Kulaklar, doğanın bize verdiği çok ince ve hassas bir alettir, dolayısıyla insan vücudunda benzeri veya benzeri olmadığı için ona iyi bakmamız gerekir.

Hangi ses kaynaklarının olduğunu anlamadan önce sesin ne olduğunu düşünün. Işığın radyasyon olduğunu biliyoruz. Nesnelerden yansıyan bu ışınım gözümüze ulaşır ve onu görebiliriz. Tat ve koku, ilgili reseptörlerimiz tarafından algılanan küçük vücut parçacıklarıdır. Bu ses ne tür bir hayvandır?

Sesler hava yoluyla iletilir

Muhtemelen gitarın nasıl çalındığını görmüşsünüzdür. Belki bunu kendiniz yapabilirsiniz. Bir diğer önemli husus da gitarda tellerin çalındığında çıkardığı sestir. Bu doğru. Ancak bir gitarı boşluğa yerleştirip tellerini çekebilseydiniz, gitarın ses çıkarmamasına çok şaşırırdınız.

Bu tür deneyler çok çeşitli cisimlerle yapıldı ve sonuç hep aynıydı: Havasız uzayda hiçbir ses duyulamıyordu. Mantıksal sonuç, sesin hava yoluyla iletildiğidir. Dolayısıyla ses, hava parçacıklarının ve ses üreten cisimlerin başına gelen bir şeydir.

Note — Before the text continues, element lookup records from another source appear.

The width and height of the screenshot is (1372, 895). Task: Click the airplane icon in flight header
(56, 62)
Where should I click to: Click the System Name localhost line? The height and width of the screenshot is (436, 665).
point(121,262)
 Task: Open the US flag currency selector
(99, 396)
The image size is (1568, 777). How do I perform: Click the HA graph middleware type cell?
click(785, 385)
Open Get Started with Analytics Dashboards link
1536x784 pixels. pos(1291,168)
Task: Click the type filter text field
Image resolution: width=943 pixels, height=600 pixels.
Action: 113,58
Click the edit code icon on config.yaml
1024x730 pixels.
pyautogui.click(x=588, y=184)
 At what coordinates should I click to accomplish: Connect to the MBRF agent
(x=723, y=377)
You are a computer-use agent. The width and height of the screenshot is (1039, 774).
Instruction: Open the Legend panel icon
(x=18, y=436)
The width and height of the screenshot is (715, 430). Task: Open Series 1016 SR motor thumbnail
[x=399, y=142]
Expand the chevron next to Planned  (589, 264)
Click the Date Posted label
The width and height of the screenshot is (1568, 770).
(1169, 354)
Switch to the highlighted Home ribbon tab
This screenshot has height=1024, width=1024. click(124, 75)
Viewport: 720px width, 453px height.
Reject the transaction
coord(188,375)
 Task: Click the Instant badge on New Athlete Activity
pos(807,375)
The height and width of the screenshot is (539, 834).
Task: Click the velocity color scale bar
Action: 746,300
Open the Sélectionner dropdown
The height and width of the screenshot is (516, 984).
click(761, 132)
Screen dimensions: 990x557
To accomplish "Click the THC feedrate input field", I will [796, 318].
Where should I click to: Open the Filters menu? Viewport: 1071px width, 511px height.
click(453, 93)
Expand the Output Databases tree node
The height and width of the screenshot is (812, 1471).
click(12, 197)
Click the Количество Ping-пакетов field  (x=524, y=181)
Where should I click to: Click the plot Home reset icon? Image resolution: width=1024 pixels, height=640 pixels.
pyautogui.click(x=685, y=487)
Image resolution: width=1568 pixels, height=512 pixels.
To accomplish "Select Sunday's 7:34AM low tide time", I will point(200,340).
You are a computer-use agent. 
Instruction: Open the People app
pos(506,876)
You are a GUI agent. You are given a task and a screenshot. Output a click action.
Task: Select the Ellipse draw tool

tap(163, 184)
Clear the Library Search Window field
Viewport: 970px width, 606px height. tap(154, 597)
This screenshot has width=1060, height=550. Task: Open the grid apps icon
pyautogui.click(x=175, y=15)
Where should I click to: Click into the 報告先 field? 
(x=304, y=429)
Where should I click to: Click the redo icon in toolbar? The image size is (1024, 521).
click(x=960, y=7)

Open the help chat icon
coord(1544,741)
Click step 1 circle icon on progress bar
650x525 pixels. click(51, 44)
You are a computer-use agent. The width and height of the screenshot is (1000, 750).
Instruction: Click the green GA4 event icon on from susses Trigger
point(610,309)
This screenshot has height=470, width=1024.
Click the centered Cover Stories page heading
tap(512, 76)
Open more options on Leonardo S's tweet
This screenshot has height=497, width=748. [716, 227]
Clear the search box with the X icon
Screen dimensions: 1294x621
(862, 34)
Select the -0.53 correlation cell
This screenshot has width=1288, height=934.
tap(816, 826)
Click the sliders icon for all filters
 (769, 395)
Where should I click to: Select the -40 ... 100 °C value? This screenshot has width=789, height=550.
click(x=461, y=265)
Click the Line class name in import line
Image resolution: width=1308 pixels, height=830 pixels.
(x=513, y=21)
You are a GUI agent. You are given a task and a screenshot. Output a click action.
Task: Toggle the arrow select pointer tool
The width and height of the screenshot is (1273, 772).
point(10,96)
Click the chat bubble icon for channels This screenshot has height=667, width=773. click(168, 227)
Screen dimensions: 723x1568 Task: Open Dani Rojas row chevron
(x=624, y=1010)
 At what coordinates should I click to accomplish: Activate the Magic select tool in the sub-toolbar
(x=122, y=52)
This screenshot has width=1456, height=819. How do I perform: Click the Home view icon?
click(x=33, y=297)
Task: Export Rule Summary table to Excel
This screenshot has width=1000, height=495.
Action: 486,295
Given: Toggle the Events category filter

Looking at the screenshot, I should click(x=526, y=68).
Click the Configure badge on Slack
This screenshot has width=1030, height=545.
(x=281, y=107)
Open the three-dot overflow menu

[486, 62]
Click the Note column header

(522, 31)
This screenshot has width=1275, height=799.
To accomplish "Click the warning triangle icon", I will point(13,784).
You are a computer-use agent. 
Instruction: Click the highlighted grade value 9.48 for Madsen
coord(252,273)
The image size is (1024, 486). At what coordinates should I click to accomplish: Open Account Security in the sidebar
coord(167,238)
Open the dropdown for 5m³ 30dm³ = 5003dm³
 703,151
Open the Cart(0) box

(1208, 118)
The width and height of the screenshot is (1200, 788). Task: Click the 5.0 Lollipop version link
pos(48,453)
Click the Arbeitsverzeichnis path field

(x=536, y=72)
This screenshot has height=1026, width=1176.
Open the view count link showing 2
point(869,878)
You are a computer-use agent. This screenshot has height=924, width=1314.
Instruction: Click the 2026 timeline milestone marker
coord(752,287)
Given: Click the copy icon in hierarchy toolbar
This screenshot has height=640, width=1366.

Ses kaynakları - salınan cisimler

Daha öte. Çok çeşitli çok sayıda deney sonucunda sesin cisimlerin titreşimi nedeniyle ortaya çıktığını tespit etmek mümkün oldu. Ses kaynakları titreşen cisimlerdir. Bu titreşimler hava molekülleri tarafından iletilir ve bu titreşimleri algılayan kulağımız, bunları yorumlayarak anladığımız ses duyumlarına dönüştürür.

Kontrol etmek zor değil. Bir bardak veya kristal kadeh alın ve masanın üzerine koyun. Metal bir kaşıkla hafifçe vurun. Uzun ince bir ses duyacaksınız. Şimdi elinizle bardağa dokunun ve tekrar vurun. Ses değişecek ve çok daha kısalacaktır.

Şimdi birkaç kişinin, kaşıkla vurmak için çok küçük bir yer dışında tek bir boş alan bırakmamaya çalışarak, sapla birlikte mümkün olduğunca tamamen camın etrafına ellerini sarmasına izin verin. Tekrar cama vur. Neredeyse hiç ses duymayacaksınız ve olacak olan da zayıf ve çok kısa olacak. Bu ne anlama gelir?

İlk durumda, çarpmanın ardından cam serbestçe salındı, titreşimleri hava yoluyla iletilerek kulaklarımıza ulaştı. İkinci durumda ise titreşimlerin çoğu elimiz tarafından absorbe edilmiş ve vücudun titreşimleri azaldıkça ses çok daha kısalmıştır. Üçüncü durumda, vücudun hemen hemen tüm titreşimleri, tüm katılımcıların elleri tarafından anında emildi ve vücut neredeyse hiç titreşmedi ve bu nedenle neredeyse hiç ses çıkarmadı.

Aynı şey aklınıza gelebilecek ve gerçekleştirebileceğiniz diğer tüm deneyler için de geçerlidir. Hava moleküllerine iletilen cisimlerin titreşimleri kulaklarımız tarafından algılanacak ve beyin tarafından yorumlanacaktır.

Farklı frekanslardaki ses titreşimleri

Yani ses titreşimdir. Ses kaynakları ses titreşimlerini hava yoluyla bize iletir. O halde neden tüm nesnelerin tüm titreşimlerini duymuyoruz? Çünkü titreşimler farklı frekanslarda gelir.

İnsan kulağının algıladığı ses, frekansı yaklaşık 16 Hz ila 20 kHz olan ses titreşimleridir. Çocuklar yetişkinlere göre daha yüksek frekanstaki sesleri duyarlar ve farklı canlıların algı aralıkları genellikle büyük ölçüde farklılık gösterir.